▶ 数据集记录
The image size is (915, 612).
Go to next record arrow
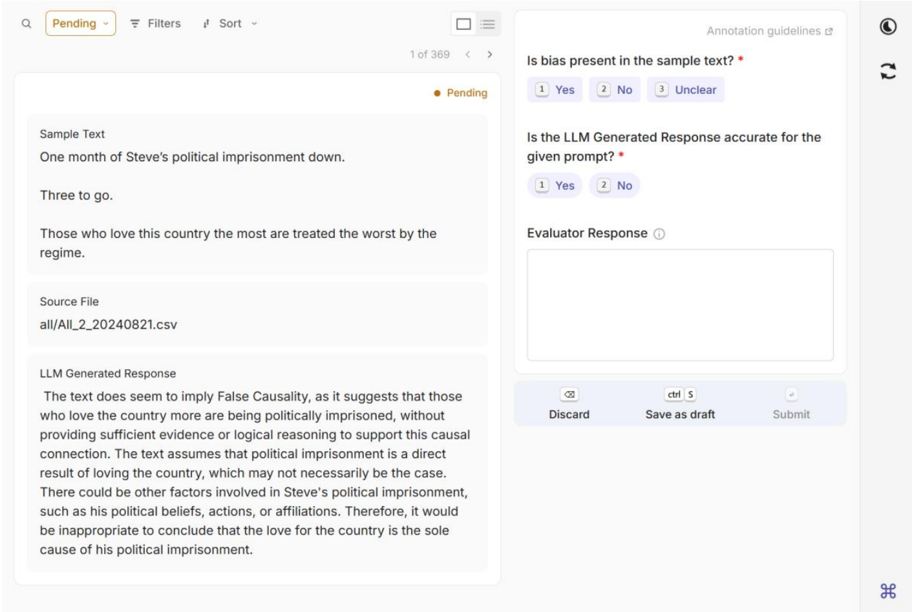click(x=489, y=54)
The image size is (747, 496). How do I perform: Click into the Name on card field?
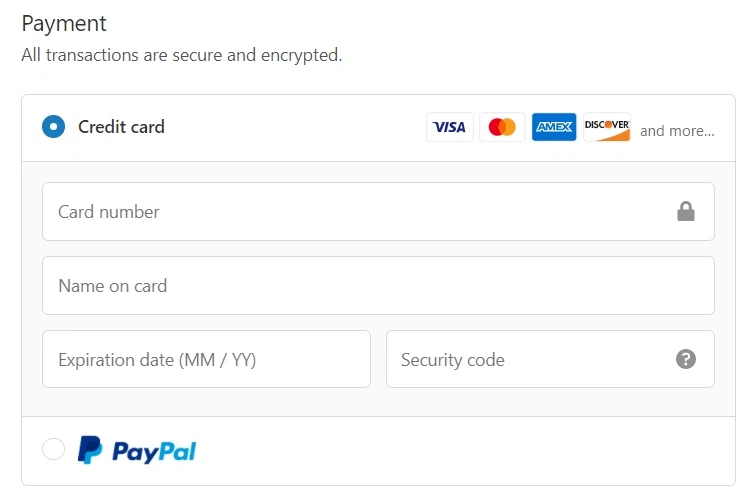point(378,285)
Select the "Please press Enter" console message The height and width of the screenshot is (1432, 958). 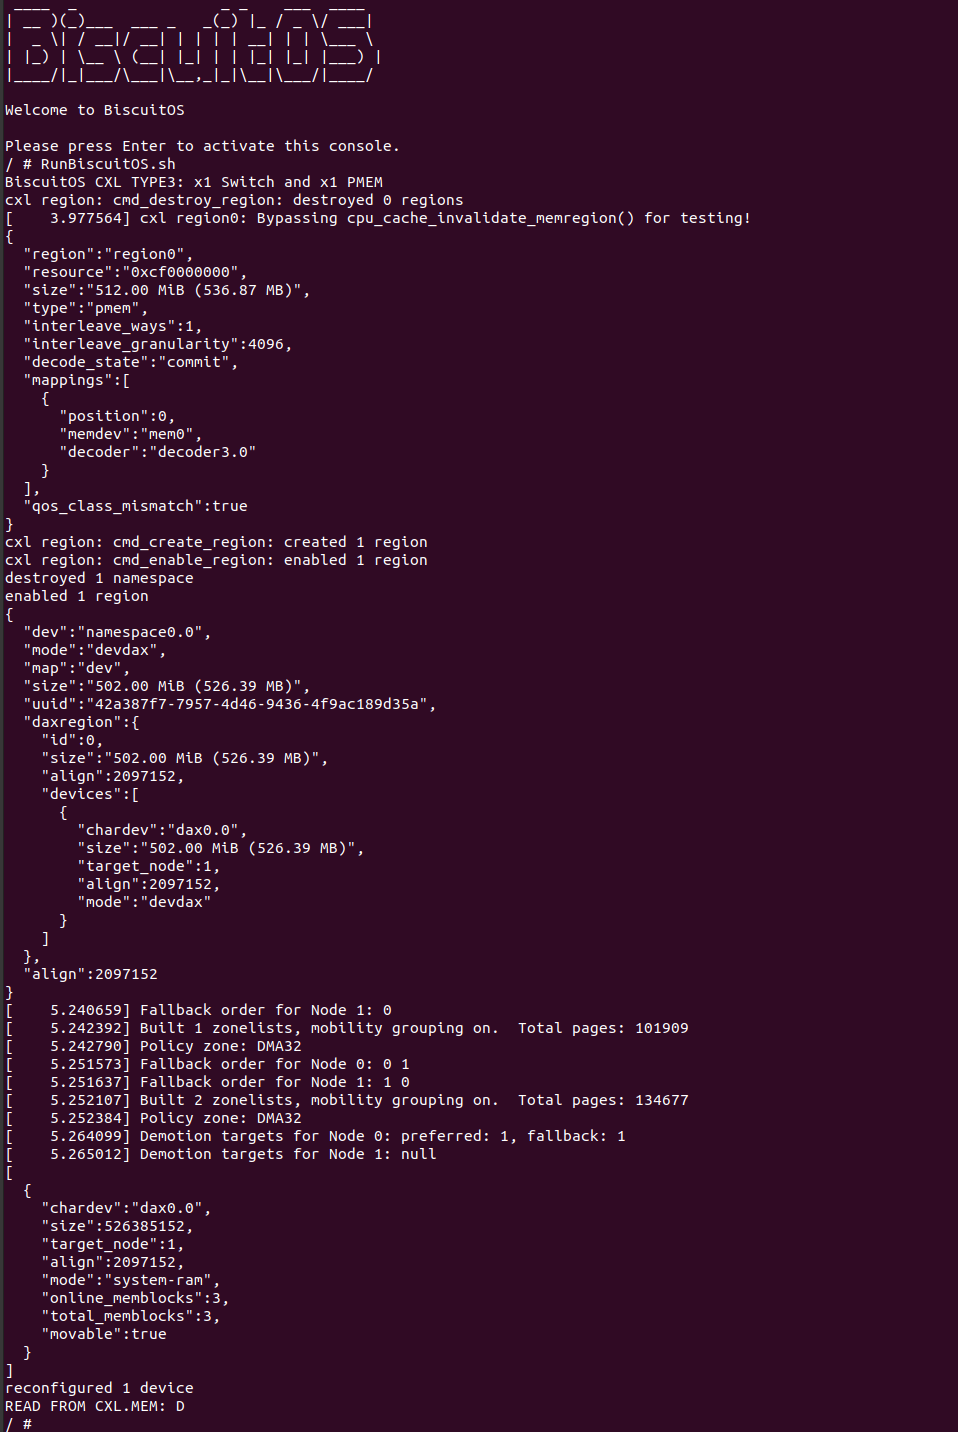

▶ 待完成任务
请将上面所有记录重写一遍，把其中的“image size”改为“image resolution”，其余内容保持不变，答案中不要包含图片。

▶ 练习答案
The image resolution is (915, 612).
Go to next record arrow
click(x=489, y=54)
The image resolution is (747, 496). How do I perform: Click into the Name on card field?
point(378,285)
Select the "Please press Enter" console message The height and width of the screenshot is (1432, 958). 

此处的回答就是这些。